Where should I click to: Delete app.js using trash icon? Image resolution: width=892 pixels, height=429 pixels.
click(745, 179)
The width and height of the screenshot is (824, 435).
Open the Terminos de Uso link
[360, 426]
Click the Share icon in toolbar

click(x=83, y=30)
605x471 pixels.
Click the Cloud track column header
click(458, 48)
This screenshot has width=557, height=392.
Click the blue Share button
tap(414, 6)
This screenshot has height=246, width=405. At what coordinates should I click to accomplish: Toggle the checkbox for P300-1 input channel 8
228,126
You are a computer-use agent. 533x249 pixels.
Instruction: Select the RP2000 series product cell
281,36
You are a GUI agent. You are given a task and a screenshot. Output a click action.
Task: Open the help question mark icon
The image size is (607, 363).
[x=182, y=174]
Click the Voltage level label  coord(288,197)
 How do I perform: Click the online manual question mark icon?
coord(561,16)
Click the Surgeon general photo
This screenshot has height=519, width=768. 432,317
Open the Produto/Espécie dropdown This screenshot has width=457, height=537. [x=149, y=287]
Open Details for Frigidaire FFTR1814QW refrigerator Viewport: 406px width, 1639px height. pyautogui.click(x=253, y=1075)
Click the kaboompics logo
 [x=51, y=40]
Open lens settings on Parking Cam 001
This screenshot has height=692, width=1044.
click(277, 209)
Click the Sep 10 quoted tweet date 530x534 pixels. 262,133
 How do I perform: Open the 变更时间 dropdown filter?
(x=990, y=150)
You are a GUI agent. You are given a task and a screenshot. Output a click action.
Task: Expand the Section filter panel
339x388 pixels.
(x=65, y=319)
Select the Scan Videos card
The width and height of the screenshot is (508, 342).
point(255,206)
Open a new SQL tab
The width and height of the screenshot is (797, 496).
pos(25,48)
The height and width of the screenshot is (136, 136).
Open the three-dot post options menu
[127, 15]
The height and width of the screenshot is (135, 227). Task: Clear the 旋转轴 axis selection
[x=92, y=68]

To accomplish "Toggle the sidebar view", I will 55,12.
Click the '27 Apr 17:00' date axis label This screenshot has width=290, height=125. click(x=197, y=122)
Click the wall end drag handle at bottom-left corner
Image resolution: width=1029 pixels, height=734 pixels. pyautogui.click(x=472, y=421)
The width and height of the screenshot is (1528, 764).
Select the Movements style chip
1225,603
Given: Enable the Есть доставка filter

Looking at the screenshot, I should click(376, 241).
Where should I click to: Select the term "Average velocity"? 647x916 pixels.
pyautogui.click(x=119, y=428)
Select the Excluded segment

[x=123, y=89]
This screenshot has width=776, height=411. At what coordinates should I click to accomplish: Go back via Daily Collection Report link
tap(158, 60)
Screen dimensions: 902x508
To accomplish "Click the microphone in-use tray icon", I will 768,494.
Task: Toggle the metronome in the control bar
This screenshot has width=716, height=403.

□ □ □ □

#### [What you will do]
Please give the entries above again in full, exactly as written.

#### [Worked solution]
Where should I click to: Delete app.js using trash icon? Image resolution: width=892 pixels, height=429 pixels.
click(745, 179)
The width and height of the screenshot is (824, 435).
Open the Terminos de Uso link
[360, 426]
Click the Share icon in toolbar

click(x=83, y=30)
605x471 pixels.
Click the Cloud track column header
click(458, 48)
This screenshot has width=557, height=392.
Click the blue Share button
tap(414, 6)
This screenshot has height=246, width=405. At what coordinates should I click to accomplish: Toggle the checkbox for P300-1 input channel 8
228,126
You are a computer-use agent. 533x249 pixels.
Instruction: Select the RP2000 series product cell
281,36
You are a GUI agent. You are given a task and a screenshot. Output a click action.
Task: Open the help question mark icon
The image size is (607, 363).
[x=182, y=174]
Click the Voltage level label  coord(288,197)
 How do I perform: Click the online manual question mark icon?
coord(561,16)
Click the Surgeon general photo
This screenshot has height=519, width=768. 432,317
Open the Produto/Espécie dropdown This screenshot has width=457, height=537. [x=149, y=287]
Open Details for Frigidaire FFTR1814QW refrigerator Viewport: 406px width, 1639px height. pyautogui.click(x=253, y=1075)
Click the kaboompics logo
 [x=51, y=40]
Open lens settings on Parking Cam 001
This screenshot has height=692, width=1044.
click(277, 209)
Click the Sep 10 quoted tweet date 530x534 pixels. 262,133
 How do I perform: Open the 变更时间 dropdown filter?
(x=990, y=150)
You are a GUI agent. You are given a task and a screenshot. Output a click action.
Task: Expand the Section filter panel
339x388 pixels.
(x=65, y=319)
Select the Scan Videos card
The width and height of the screenshot is (508, 342).
point(255,206)
Open a new SQL tab
The width and height of the screenshot is (797, 496).
pos(25,48)
The height and width of the screenshot is (136, 136).
Open the three-dot post options menu
[127, 15]
The height and width of the screenshot is (135, 227). Task: Clear the 旋转轴 axis selection
[x=92, y=68]

To accomplish "Toggle the sidebar view", I will 55,12.
Click the '27 Apr 17:00' date axis label This screenshot has width=290, height=125. click(x=197, y=122)
Click the wall end drag handle at bottom-left corner
Image resolution: width=1029 pixels, height=734 pixels. pyautogui.click(x=472, y=421)
The width and height of the screenshot is (1528, 764).
Select the Movements style chip
1225,603
Given: Enable the Есть доставка filter

Looking at the screenshot, I should click(376, 241).
Where should I click to: Select the term "Average velocity"? 647x916 pixels.
pyautogui.click(x=119, y=428)
Select the Excluded segment

[x=123, y=89]
This screenshot has width=776, height=411. At what coordinates should I click to accomplish: Go back via Daily Collection Report link
tap(158, 60)
Screen dimensions: 902x508
To accomplish "Click the microphone in-use tray icon", I will 768,494.
Task: Toggle the metronome in the control bar
This screenshot has width=716, height=403.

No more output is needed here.